• _What is required_:
When you reach the line with "This screenshot has" in the listing below, write out that line and every one after it exactly, and skip the pictures.
[[ Data records open ]]
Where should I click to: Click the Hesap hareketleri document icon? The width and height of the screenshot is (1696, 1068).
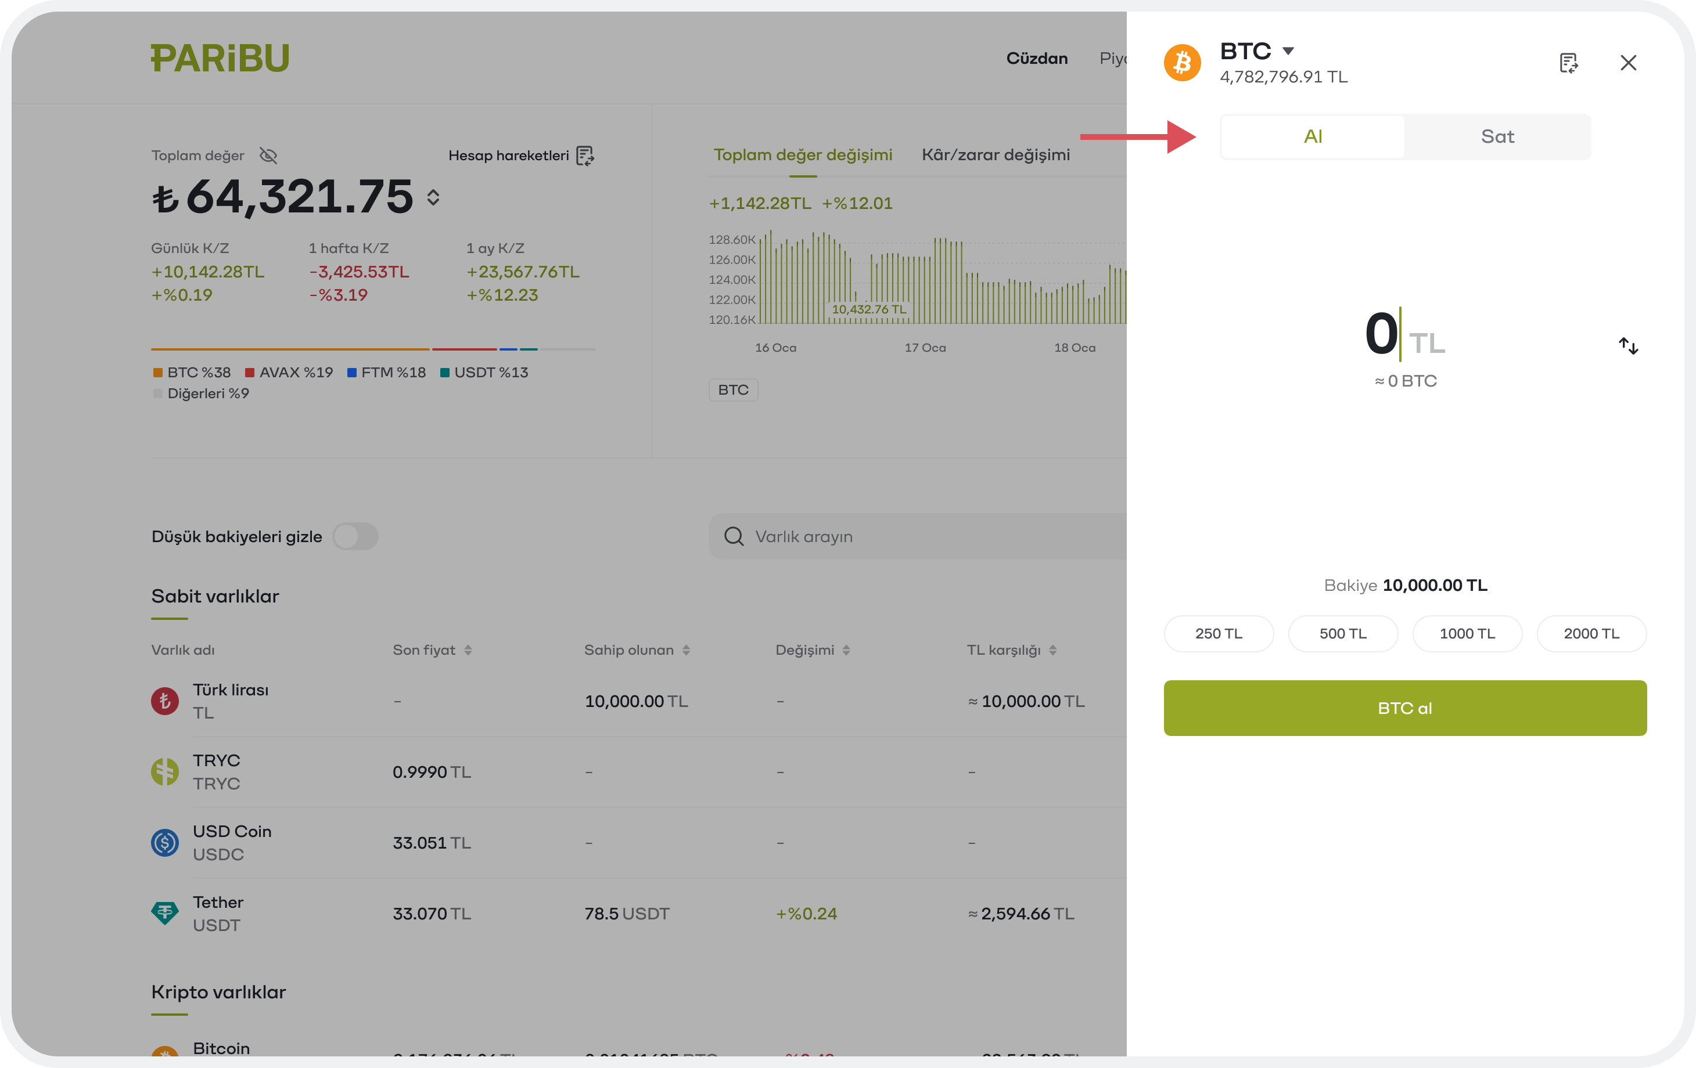[x=585, y=156]
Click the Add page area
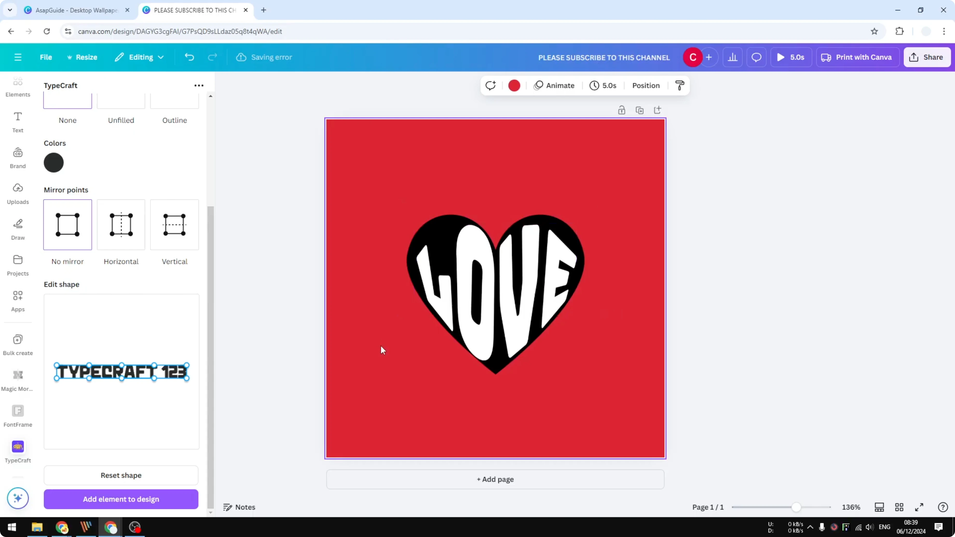The width and height of the screenshot is (955, 537). pos(495,479)
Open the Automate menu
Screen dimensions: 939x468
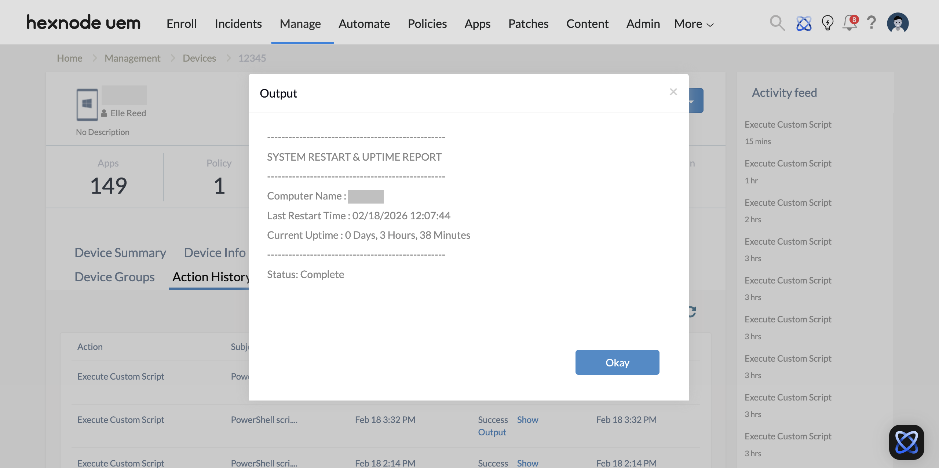point(364,24)
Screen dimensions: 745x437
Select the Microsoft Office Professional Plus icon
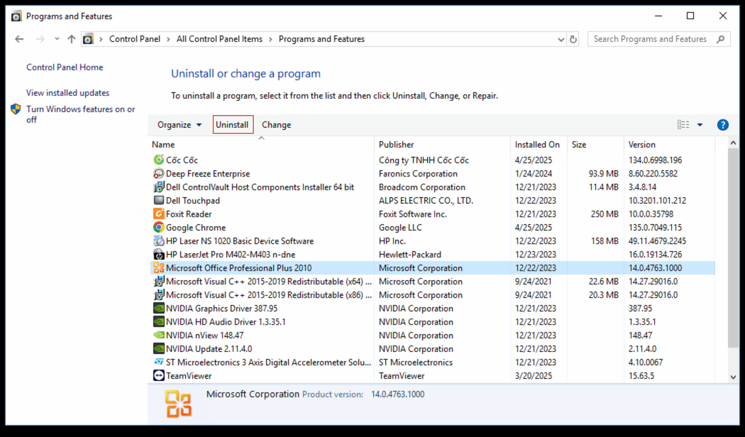click(159, 268)
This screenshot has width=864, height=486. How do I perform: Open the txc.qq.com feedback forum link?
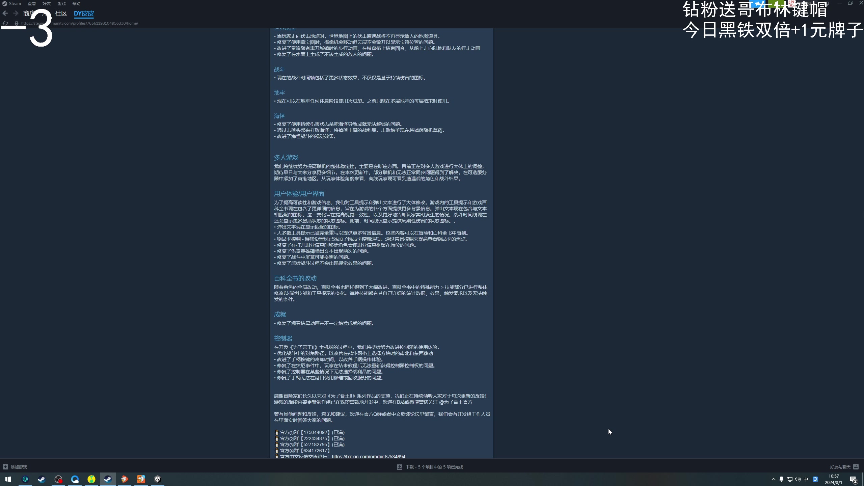368,456
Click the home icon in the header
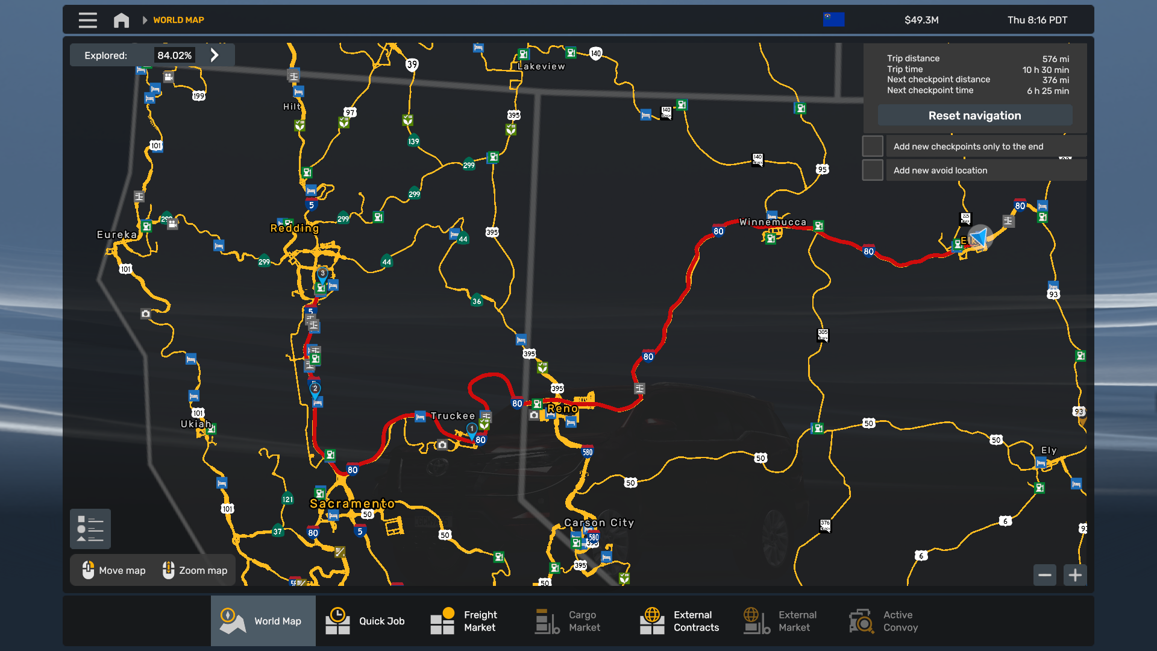 pos(121,20)
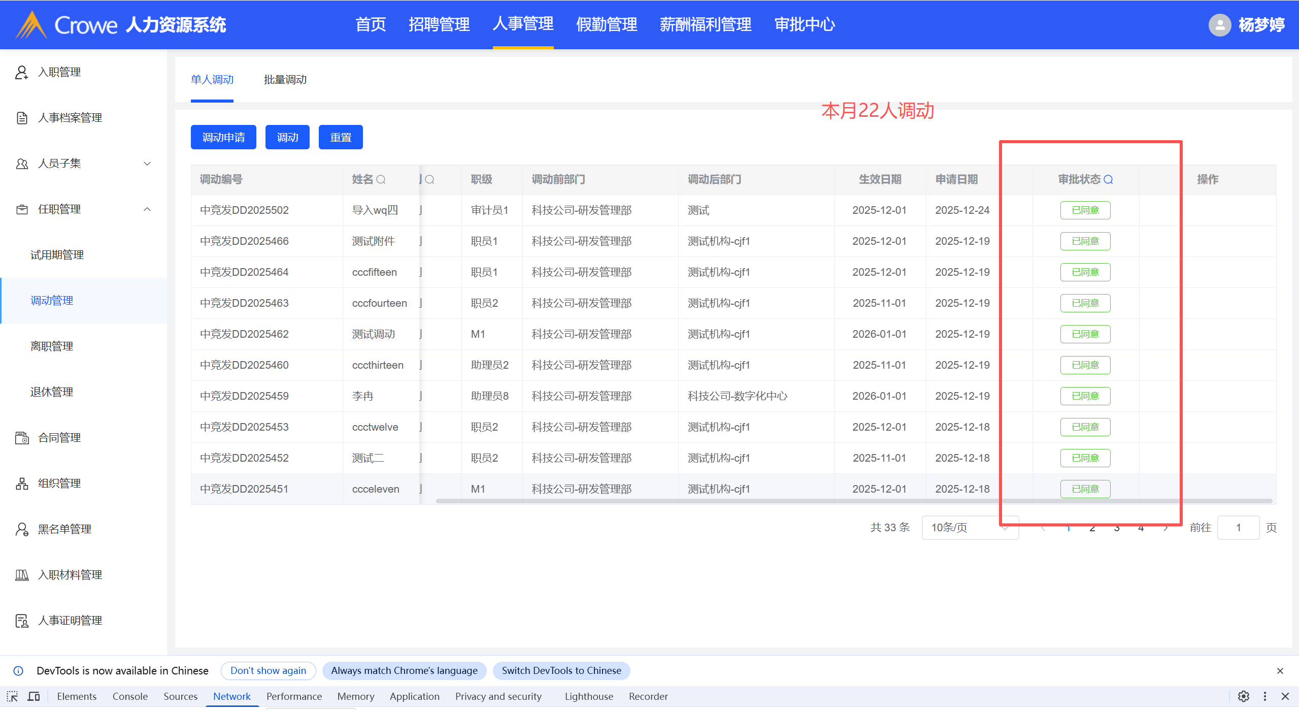Click the user avatar icon for 杨梦婷
The width and height of the screenshot is (1299, 710).
(x=1220, y=24)
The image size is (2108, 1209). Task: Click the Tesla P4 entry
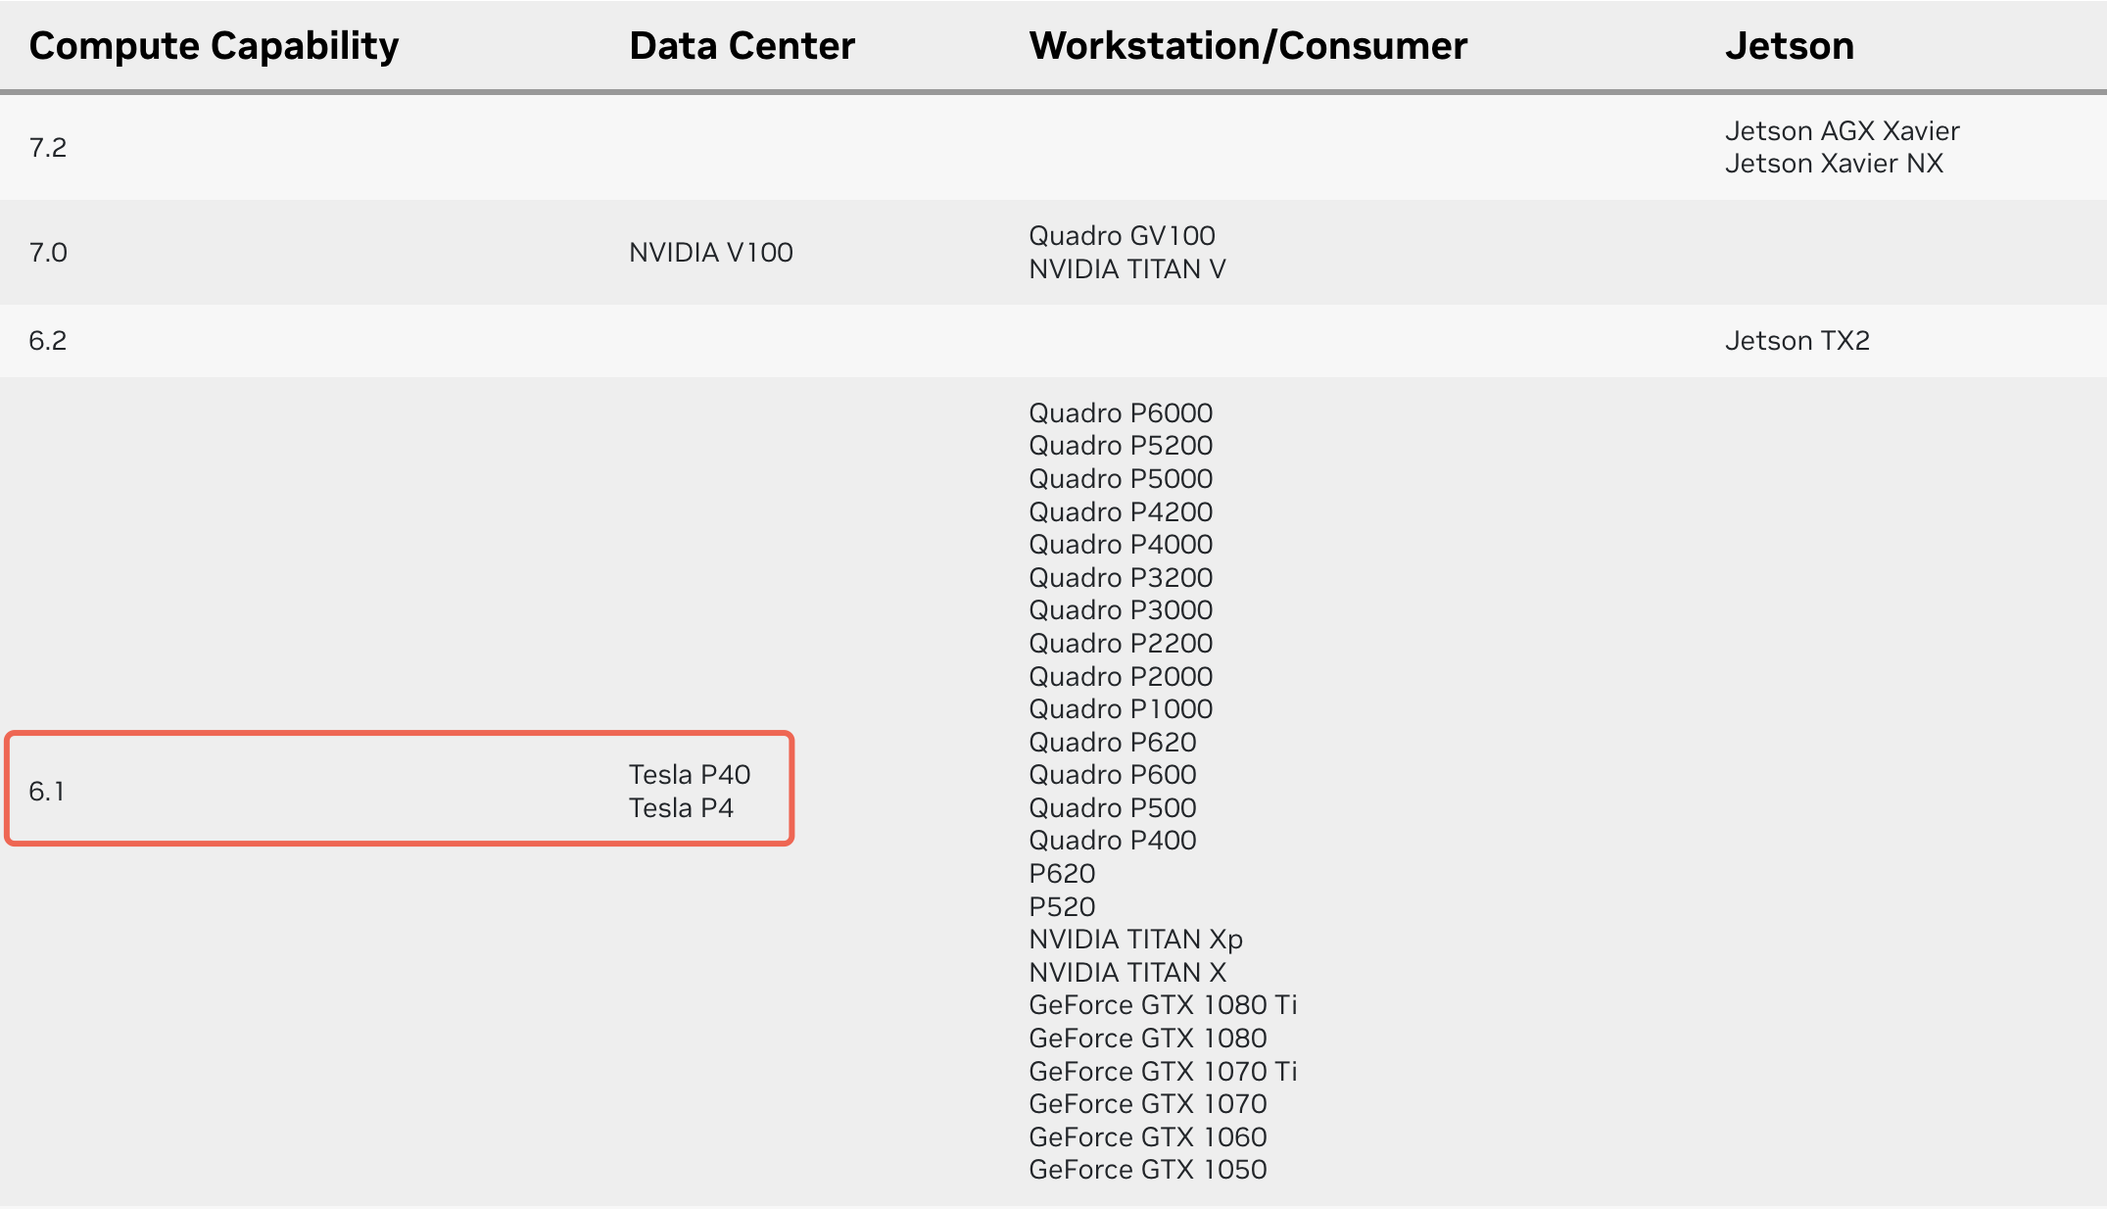[x=681, y=807]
[[ Data records closed ]]
• _Answer section_:
This screenshot has width=864, height=486. How do I perform: Open the txc.qq.com feedback forum link?
368,456
Click the home icon in the header
 pos(121,20)
Click the user avatar icon for 杨梦婷
The width and height of the screenshot is (1299, 710).
(x=1220, y=24)
The image size is (2108, 1209). Task: Click the Tesla P4 entry
[x=681, y=807]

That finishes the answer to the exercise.